The expanded category includes “a broader scope of compromises occurring within or across the entire ecosystem of software dependencies, build systems, and distribution infrastructure,” OWASP notes, pointing out that it emerged as a top concern in the community survey.
The categories of Cryptographic Failures, Injection (including XSS and SQL Injection), and Insecure Design have each dropped two spots, now ranking fourth, fifth, and sixth.
Authentication Failures, Software or Data Integrity Failures, and Logging & Alerting Failures kept their seventh, eighth, and ninth positions from the 2021 OWASP Top 10.
The Mishandling of Exceptional Conditions category is now in tenth place. It covers issues like failing open, poor error handling, logical errors, and other abnormal scenarios that systems may face.

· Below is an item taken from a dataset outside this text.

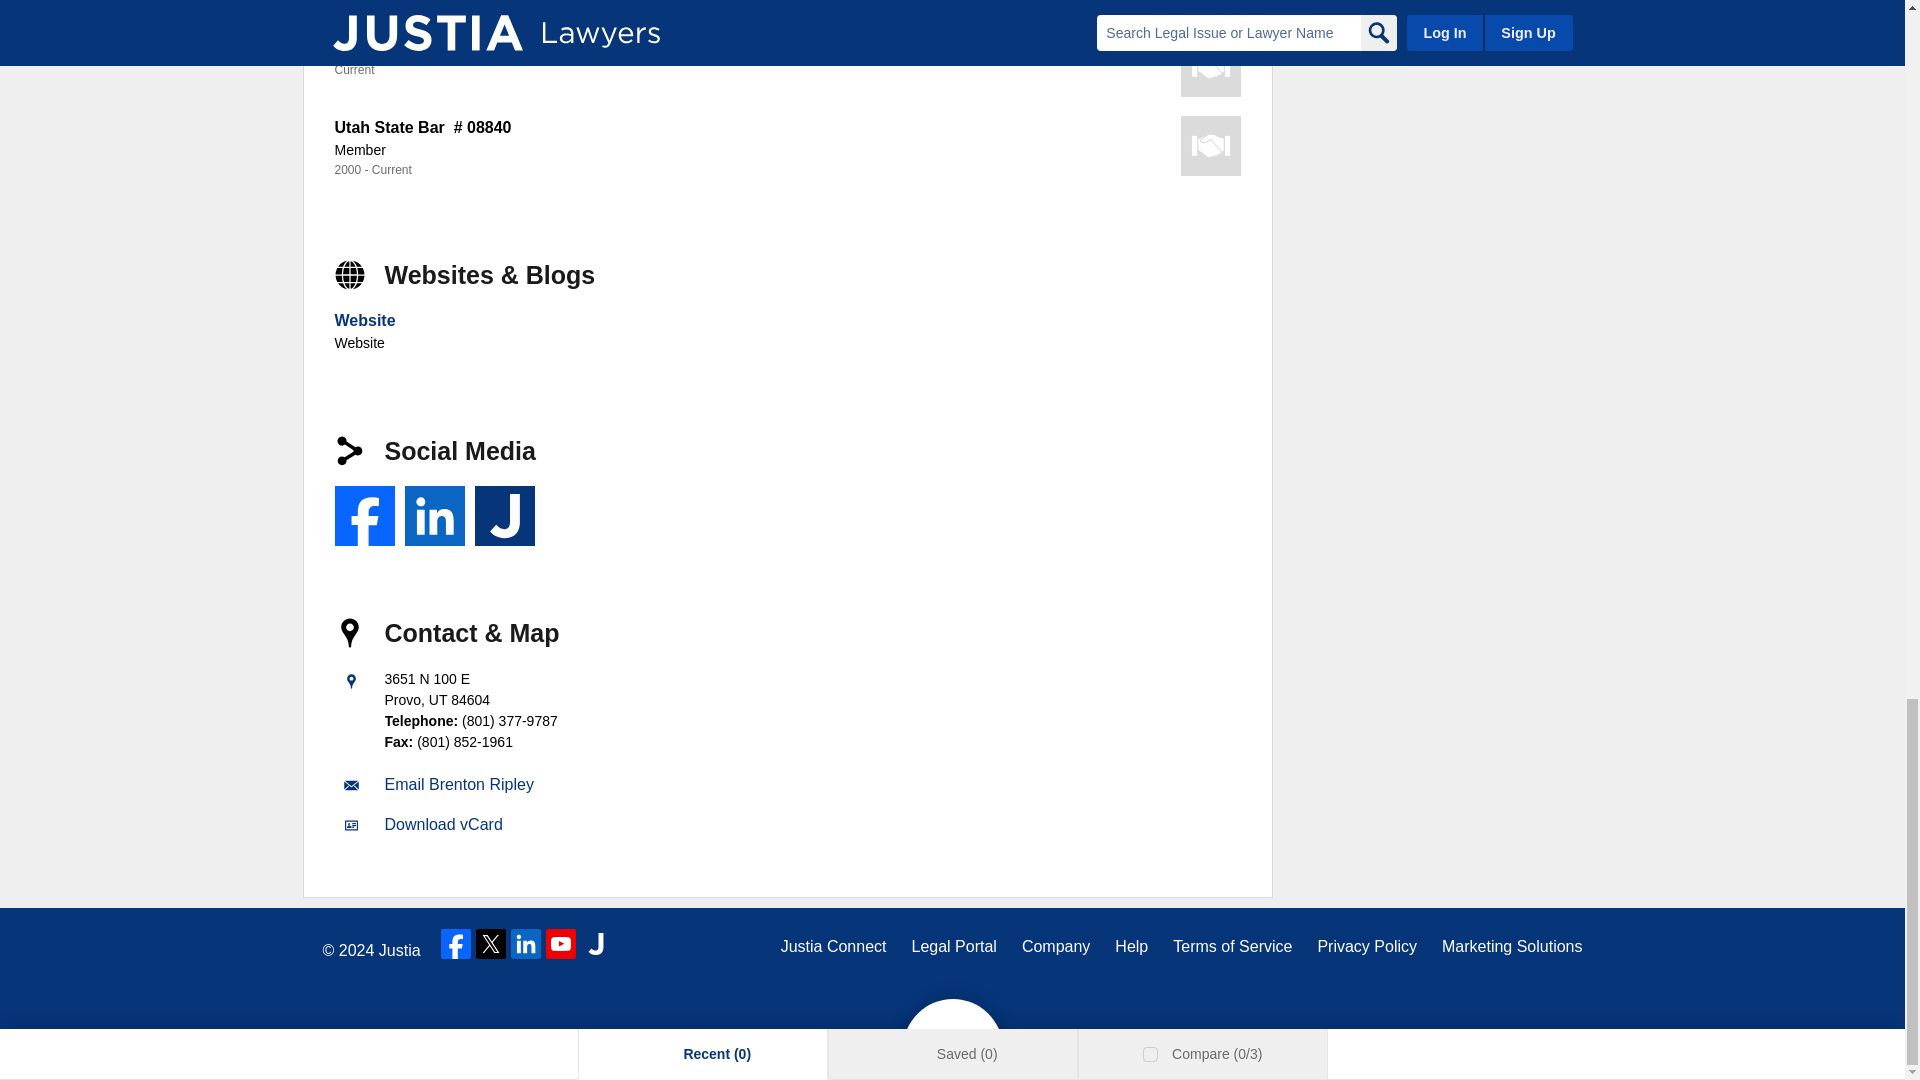 This screenshot has height=1080, width=1920. I want to click on LinkedIn, so click(434, 516).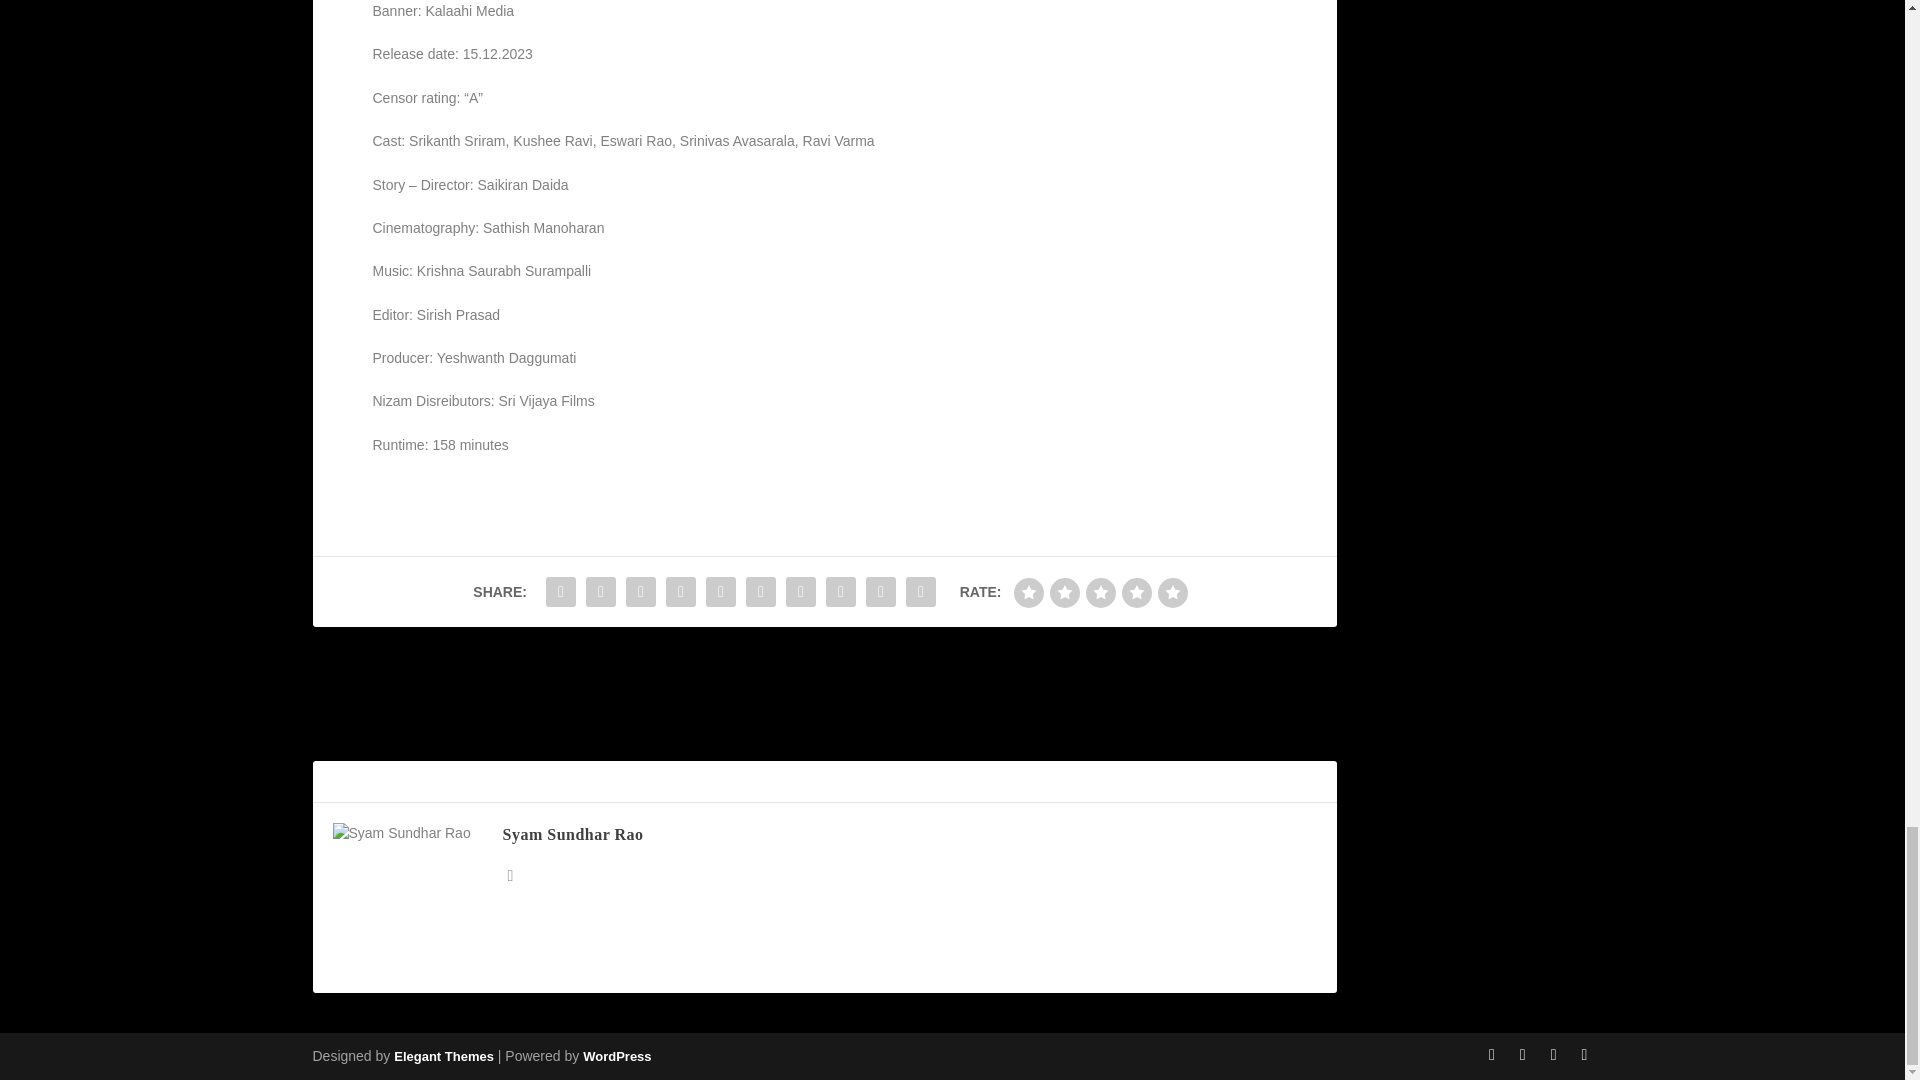 Image resolution: width=1920 pixels, height=1080 pixels. I want to click on Share "Pindam Movie Review" via Stumbleupon, so click(840, 592).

OWASP updated some categories in this list compared to 2021, mainly because of a different approach.
“In this iteration, we asked for data, with no restriction on CWEs like we did for the 2021 edition. We asked for the number of applications tested for a given year (starting in 2021), and the number of applications with at least one instance of a CWE found in testing. This format allows us to track how prevalent each CWE is within the population of applications,” OWASP explains.
The organization targeted the root cause and overlooked how often CWEs appeared in the application, analyzing 589 CWEs instead of 30 in 2017 and nearly 400 in 2021.
“We plan to do additional data analysis as a supplement in the future. This significant increase in the number of CWEs necessitates changes to how the categories are structured,” OWASP notes.
The team analyzed CVE data for exploitability and impact, calculating average scores by grouping CVEs with CVSS scores. They also examined the percentage of applications with CVSSv3 and CVSSv2 scores.
Only eight categories were chosen from the incomplete data due to automated testing limitations. The other two come from a Top 10 community survey where practitioners vote on the highest risks.